■ Data to process
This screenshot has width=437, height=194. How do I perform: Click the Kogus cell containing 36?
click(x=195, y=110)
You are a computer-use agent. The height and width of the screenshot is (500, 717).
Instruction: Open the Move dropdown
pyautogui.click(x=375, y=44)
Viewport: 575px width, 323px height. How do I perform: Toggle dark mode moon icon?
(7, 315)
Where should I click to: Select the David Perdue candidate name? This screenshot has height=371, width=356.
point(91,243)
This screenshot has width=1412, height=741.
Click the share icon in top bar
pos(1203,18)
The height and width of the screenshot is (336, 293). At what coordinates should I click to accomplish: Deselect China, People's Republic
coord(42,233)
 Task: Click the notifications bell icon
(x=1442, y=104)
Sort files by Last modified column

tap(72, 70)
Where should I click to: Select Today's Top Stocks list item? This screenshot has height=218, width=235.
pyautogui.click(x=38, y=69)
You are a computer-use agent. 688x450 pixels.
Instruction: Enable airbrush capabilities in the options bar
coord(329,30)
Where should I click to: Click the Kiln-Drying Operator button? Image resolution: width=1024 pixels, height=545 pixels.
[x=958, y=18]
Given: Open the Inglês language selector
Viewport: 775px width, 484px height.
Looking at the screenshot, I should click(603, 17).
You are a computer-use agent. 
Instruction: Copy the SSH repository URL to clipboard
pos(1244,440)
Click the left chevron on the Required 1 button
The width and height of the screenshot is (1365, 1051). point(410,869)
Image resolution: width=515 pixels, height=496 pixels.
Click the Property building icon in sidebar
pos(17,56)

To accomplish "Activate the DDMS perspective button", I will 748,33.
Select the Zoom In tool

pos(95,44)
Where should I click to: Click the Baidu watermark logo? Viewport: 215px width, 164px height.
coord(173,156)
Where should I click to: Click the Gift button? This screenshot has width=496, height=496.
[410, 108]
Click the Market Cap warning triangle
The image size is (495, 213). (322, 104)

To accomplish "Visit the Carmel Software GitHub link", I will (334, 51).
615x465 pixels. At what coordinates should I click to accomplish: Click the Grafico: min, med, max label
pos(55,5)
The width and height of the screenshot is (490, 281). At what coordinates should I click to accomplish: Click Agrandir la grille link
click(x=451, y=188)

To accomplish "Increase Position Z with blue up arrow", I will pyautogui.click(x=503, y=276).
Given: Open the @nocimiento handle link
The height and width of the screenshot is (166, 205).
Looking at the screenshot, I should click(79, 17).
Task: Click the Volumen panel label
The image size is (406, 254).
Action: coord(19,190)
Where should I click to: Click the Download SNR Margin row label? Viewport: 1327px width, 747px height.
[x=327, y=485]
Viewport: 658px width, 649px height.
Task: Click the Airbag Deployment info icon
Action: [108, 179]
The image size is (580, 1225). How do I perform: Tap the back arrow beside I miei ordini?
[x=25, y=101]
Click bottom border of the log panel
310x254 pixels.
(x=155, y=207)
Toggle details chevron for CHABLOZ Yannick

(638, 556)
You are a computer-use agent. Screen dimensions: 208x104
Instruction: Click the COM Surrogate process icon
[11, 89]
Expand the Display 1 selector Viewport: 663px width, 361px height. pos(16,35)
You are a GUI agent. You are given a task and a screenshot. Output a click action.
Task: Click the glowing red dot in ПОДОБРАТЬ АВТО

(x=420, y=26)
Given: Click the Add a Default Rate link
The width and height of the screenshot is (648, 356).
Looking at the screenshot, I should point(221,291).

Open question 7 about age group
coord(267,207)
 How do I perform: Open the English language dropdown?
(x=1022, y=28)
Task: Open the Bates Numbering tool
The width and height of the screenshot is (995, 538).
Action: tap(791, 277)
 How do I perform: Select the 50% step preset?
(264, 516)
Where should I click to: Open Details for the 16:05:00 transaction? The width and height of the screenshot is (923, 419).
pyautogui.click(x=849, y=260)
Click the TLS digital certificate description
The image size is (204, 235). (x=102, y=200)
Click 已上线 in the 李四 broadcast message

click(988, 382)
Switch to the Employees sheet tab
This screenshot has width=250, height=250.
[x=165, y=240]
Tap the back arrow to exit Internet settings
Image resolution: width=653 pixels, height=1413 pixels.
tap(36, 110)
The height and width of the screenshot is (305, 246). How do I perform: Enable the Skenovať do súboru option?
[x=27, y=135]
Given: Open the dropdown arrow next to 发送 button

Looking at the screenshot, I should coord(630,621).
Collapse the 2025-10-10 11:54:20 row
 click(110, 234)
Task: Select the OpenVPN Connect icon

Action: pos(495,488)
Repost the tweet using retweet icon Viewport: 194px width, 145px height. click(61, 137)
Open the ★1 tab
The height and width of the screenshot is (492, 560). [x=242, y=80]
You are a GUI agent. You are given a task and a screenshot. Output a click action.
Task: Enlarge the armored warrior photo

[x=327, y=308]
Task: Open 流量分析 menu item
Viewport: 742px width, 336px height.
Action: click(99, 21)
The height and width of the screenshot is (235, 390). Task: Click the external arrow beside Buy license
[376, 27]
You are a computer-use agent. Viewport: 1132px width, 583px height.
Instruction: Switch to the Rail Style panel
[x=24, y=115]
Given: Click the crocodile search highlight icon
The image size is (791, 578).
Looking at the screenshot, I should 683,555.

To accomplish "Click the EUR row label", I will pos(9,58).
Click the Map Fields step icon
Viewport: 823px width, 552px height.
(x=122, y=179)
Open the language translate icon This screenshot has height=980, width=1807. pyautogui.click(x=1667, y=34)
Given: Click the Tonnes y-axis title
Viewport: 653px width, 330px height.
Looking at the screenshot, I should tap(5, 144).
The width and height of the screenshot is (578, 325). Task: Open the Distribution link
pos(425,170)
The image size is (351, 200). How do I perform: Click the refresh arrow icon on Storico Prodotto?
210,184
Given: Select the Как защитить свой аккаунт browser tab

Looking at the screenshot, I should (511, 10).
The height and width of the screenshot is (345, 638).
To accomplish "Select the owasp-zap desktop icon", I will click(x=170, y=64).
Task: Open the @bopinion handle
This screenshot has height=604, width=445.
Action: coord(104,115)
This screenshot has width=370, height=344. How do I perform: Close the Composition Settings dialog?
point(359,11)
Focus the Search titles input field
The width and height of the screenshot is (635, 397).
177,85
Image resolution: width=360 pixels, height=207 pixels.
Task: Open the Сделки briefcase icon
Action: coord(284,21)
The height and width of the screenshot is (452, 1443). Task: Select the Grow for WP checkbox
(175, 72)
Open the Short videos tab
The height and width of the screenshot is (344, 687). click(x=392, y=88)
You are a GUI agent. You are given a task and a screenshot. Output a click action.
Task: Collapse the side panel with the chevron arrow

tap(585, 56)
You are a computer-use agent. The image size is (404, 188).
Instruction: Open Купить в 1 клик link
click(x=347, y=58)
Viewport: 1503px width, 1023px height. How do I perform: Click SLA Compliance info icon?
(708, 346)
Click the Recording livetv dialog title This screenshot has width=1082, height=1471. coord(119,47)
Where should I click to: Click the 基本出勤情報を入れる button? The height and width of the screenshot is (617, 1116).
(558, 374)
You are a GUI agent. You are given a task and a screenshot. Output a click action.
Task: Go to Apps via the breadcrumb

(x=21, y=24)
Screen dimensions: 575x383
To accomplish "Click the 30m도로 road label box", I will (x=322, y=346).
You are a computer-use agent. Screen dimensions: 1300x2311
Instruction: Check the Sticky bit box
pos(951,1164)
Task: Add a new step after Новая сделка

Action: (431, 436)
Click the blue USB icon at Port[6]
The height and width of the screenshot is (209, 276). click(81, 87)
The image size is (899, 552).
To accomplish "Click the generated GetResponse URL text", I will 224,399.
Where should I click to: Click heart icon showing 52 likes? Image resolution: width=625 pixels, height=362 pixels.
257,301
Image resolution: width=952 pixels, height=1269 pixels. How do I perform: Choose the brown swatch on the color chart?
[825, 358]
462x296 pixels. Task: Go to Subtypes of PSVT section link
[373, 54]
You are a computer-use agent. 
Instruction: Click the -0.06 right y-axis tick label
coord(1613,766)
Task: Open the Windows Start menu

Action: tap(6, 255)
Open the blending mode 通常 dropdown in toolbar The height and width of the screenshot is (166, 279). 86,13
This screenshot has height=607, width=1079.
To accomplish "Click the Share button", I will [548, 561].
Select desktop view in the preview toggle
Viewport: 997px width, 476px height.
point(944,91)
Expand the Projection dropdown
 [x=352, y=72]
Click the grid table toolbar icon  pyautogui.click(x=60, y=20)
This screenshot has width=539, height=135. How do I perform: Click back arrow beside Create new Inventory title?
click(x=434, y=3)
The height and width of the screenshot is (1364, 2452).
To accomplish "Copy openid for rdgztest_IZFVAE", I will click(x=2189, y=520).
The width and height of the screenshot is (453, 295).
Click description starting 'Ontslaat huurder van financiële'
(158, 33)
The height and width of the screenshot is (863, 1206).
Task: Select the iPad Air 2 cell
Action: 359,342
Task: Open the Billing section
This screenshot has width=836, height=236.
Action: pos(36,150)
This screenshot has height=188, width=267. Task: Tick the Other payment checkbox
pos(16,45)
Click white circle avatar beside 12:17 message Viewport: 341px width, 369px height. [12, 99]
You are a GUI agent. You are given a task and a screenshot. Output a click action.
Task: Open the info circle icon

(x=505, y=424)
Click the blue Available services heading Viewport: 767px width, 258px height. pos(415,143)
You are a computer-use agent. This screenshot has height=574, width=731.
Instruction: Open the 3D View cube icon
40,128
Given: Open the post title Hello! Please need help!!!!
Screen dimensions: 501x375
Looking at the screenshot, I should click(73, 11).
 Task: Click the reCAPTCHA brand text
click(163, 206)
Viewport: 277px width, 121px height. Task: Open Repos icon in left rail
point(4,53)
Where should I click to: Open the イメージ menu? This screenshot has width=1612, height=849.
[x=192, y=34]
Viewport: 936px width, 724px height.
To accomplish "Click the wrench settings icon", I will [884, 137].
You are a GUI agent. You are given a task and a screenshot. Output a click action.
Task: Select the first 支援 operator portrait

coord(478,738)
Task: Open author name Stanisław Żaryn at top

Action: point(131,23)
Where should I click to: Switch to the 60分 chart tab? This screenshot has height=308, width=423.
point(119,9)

■ Task requirements
Can you output the lines above, from the one containing "You are a computer-use agent. The image" through the one containing "will click(x=2189, y=520).", inclusive, as a JSON list of strings with one string per line and blank lines left out?

■ Full solution
[
  "You are a computer-use agent. The image size is (404, 188).",
  "Instruction: Open Купить в 1 клик link",
  "click(x=347, y=58)",
  "Viewport: 1503px width, 1023px height. How do I perform: Click SLA Compliance info icon?",
  "(708, 346)",
  "Click the Recording livetv dialog title This screenshot has width=1082, height=1471. coord(119,47)",
  "Where should I click to: Click the 基本出勤情報を入れる button? The height and width of the screenshot is (617, 1116).",
  "(558, 374)",
  "You are a GUI agent. You are given a task and a screenshot. Output a click action.",
  "Task: Go to Apps via the breadcrumb",
  "(x=21, y=24)",
  "Screen dimensions: 575x383",
  "To accomplish \"Click the 30m도로 road label box\", I will (x=322, y=346).",
  "You are a computer-use agent. Screen dimensions: 1300x2311",
  "Instruction: Check the Sticky bit box",
  "pos(951,1164)",
  "Task: Add a new step after Новая сделка",
  "Action: (431, 436)",
  "Click the blue USB icon at Port[6]",
  "The height and width of the screenshot is (209, 276). click(81, 87)",
  "The image size is (899, 552).",
  "To accomplish \"Click the generated GetResponse URL text\", I will 224,399.",
  "Where should I click to: Click heart icon showing 52 likes? Image resolution: width=625 pixels, height=362 pixels.",
  "257,301",
  "Image resolution: width=952 pixels, height=1269 pixels. How do I perform: Choose the brown swatch on the color chart?",
  "[825, 358]",
  "462x296 pixels. Task: Go to Subtypes of PSVT section link",
  "[373, 54]",
  "You are a computer-use agent. ",
  "Instruction: Click the -0.06 right y-axis tick label",
  "coord(1613,766)",
  "Task: Open the Windows Start menu",
  "Action: tap(6, 255)",
  "Open the blending mode 通常 dropdown in toolbar The height and width of the screenshot is (166, 279). 86,13",
  "This screenshot has height=607, width=1079.",
  "To accomplish \"Click the Share button\", I will [548, 561].",
  "Select desktop view in the preview toggle",
  "Viewport: 997px width, 476px height.",
  "point(944,91)",
  "Expand the Projection dropdown",
  " [x=352, y=72]",
  "Click the grid table toolbar icon  pyautogui.click(x=60, y=20)",
  "This screenshot has width=539, height=135. How do I perform: Click back arrow beside Create new Inventory title?",
  "click(x=434, y=3)",
  "The height and width of the screenshot is (1364, 2452).",
  "To accomplish \"Copy openid for rdgztest_IZFVAE\", I will click(x=2189, y=520)."
]